Prompt updates are a manual step. The system prompt lives with Anthropic, not in your repo. Editing agent/system-prompt.md locally doesn’t push to the agent — you need to POST /v1/agents/{id} with the current version (optimistic concurrency) to version it up. Easy to forget. I wrote a one-line agent/update.sh to make it frictionless, but the asymmetry between “code deploys automatically on merge” and “prompt updates require a manual command” is the kind of thing that bites you in three months when you wonder why a bug you fixed in the prompt is still happening.

GitHub’s webhook fan-out is the part I underestimated. You think “one PR = one event” and the real answer is “one PR = five to ten events spanning several seconds.” Always dedupe at the task level when you’re paying per dispatch.

What’s next

The architecture is now proven, tuned, and guardrailed.

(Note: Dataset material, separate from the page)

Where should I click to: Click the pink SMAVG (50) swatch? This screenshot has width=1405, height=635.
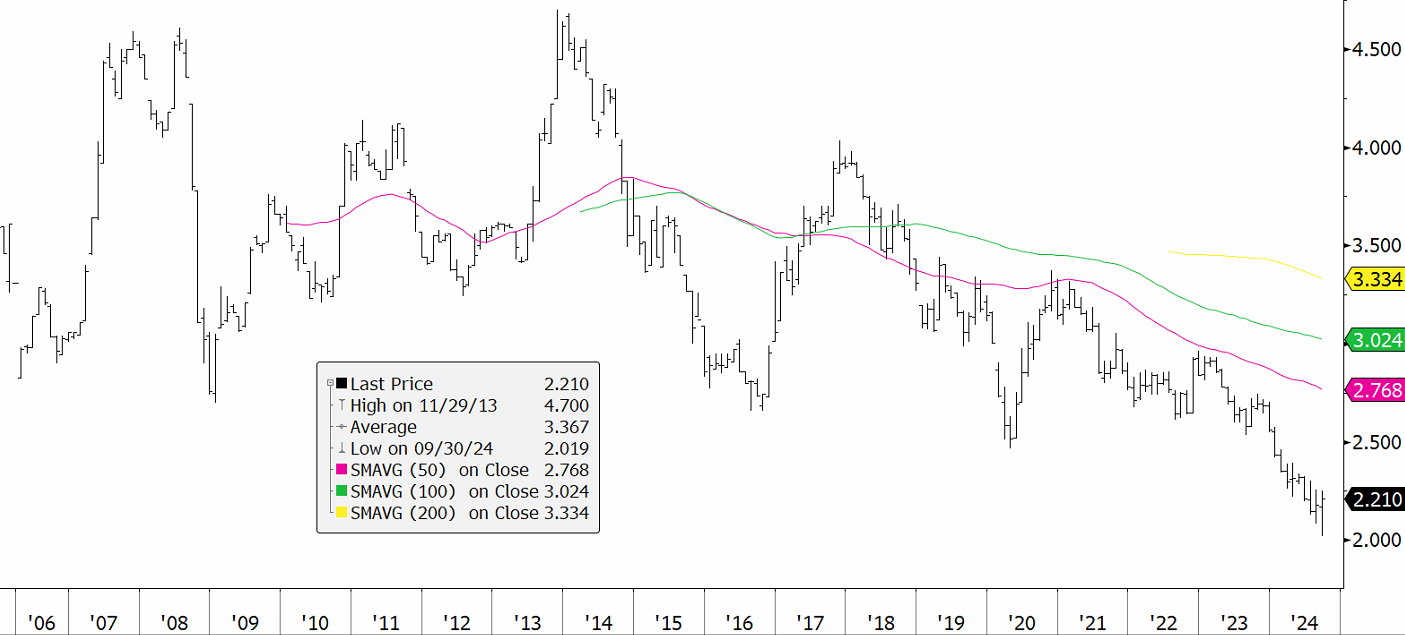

Further ships widen the scope without changing the shape:

Repo bootstrapping PRs — when a repo is missing claude.yml / CLAUDE.md / copilot-setup-steps.yml, the agent opens a PR adding them instead of just flagging.
Release notes drafting — agent watches merged PRs, drafts release notes, cuts tags on demand.
Stale branch cleanup — delete merged Dependabot branches after 30 days.

Each is the same shape — webhook → Lambda → Managed Agent — with a different system prompt and a different event filter. The GitHub App’s identity ties them together.

Code

All of it is open source: https://github.com/niemesrw/github-brain

Fork it, install it on your own repos, change the allowlist, adapt the prompts. The $7.31 was tuition so you don’t have to pay it.